Sakhaei et al. (2018) explain that these illnesses, for example, chronic obstructive pulmonary disease (COPD), are life-threatening and can adversely affect a person’s mental and physical well-being. After taking in the air, the process is done by tightening the lips so that a rounded shape can be formed and exhaling through them deliberately and slowly. The backpressure from pursing the mouth open up the airways and ensure they remain that way for long (Sakhaei et al., 2018).
This helps an individual remove the air that might be trapped in the lungs, which can adversely affect their expansion and result in breathing difficulties. On the contrary, individuals use the diaphragm muscles, which are dome-shaped and not the neck or muscles in deep breathing (Yokogawa et al., 2018). This mechanism involves inhaling air through the nose and letting it deeply towards the lower belly. Pursed lip breathing improves ventilation because it removes the old air (carbon dioxide) and makes room for fresh air (oxygen) to enter the lungs (Sakhaei et al., 2018). In contrast, deep breathing helps people to detoxify the body because it releases carbon dioxide. Therefore, both techniques play crucial roles in promoting airflow in the body, although pursed-lip breathing is more convenient for severe lungs’ abnormalities.

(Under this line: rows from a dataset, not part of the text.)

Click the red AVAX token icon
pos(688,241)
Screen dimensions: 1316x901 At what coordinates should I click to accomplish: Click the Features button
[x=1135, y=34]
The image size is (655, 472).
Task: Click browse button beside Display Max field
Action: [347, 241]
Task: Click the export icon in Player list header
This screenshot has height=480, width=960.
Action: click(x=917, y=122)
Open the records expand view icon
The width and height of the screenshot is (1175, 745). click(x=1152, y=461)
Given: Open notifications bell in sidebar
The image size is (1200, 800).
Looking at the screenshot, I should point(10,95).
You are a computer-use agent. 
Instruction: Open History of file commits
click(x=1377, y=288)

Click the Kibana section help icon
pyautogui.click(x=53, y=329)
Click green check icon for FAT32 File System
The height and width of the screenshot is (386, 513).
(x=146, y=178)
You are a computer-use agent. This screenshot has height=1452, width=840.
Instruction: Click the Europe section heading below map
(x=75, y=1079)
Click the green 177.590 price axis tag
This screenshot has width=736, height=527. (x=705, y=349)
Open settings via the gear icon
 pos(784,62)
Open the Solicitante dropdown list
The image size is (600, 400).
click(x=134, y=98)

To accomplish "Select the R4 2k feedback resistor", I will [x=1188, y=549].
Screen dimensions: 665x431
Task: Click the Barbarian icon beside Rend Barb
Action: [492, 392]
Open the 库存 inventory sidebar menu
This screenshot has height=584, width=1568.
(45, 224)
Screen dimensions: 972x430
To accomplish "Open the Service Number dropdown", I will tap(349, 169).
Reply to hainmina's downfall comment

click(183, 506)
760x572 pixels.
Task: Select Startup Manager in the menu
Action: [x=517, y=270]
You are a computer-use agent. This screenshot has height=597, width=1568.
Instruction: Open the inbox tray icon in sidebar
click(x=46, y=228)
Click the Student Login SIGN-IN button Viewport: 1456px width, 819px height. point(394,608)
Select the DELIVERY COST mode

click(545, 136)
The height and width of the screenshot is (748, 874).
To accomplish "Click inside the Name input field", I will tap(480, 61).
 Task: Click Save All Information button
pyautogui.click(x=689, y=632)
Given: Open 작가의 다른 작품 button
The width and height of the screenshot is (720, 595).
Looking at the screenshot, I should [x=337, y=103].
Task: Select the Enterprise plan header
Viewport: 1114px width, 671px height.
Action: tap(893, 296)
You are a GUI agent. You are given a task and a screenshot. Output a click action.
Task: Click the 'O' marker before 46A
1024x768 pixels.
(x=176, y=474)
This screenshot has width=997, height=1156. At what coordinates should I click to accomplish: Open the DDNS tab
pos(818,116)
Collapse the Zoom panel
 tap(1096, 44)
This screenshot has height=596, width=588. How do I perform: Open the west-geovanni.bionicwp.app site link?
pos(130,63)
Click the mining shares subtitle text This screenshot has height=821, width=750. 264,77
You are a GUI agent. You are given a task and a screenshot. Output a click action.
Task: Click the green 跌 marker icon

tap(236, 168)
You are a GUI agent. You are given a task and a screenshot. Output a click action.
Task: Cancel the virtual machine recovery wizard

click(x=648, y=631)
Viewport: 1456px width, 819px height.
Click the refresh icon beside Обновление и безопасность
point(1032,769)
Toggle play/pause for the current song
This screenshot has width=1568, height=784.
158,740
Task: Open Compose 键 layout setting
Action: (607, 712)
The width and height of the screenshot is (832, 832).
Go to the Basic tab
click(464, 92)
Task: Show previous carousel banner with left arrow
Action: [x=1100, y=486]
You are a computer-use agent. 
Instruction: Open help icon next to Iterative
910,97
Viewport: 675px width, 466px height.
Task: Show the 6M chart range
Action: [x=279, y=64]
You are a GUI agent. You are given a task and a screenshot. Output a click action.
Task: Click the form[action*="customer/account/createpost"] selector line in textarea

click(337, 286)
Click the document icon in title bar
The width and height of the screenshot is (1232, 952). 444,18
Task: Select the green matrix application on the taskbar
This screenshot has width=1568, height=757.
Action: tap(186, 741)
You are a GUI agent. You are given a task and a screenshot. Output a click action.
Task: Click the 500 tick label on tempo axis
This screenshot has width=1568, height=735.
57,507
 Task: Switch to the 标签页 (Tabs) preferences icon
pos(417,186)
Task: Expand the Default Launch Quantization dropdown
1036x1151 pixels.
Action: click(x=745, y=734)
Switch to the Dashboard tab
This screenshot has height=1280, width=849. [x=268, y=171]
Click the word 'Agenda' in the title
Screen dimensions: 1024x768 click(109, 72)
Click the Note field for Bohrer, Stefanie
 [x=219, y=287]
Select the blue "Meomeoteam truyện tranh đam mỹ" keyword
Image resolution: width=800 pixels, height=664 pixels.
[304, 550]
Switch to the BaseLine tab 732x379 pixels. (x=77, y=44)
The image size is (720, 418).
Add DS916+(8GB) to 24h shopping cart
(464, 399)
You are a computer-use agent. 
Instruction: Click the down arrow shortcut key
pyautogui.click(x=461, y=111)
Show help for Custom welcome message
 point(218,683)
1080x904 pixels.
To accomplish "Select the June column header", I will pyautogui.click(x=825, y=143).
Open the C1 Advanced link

Sakhaei, S., Sadagheyani, H. E., Zinalpoor, S., Markani, A. K., & Motaarefi, H. (2018). The impact of pursed-lips breathing manoeuvres on cardiac, respiratory, and oxygenation parameters in COPD patients. Open Access Macedonian Journal of Medical Sciences, 6(10), 1851. Web.
Yokogawa, M., Kurebayashi, T., Ichimura, T., Nishino, M., Miaki, H., & Nakagawa, T. (2018). Comparison of two instructions for deep breathing exercises: non-specific and diaphragmatic breathing. Journal of physical therapy science, 30(4), 614-618. Web.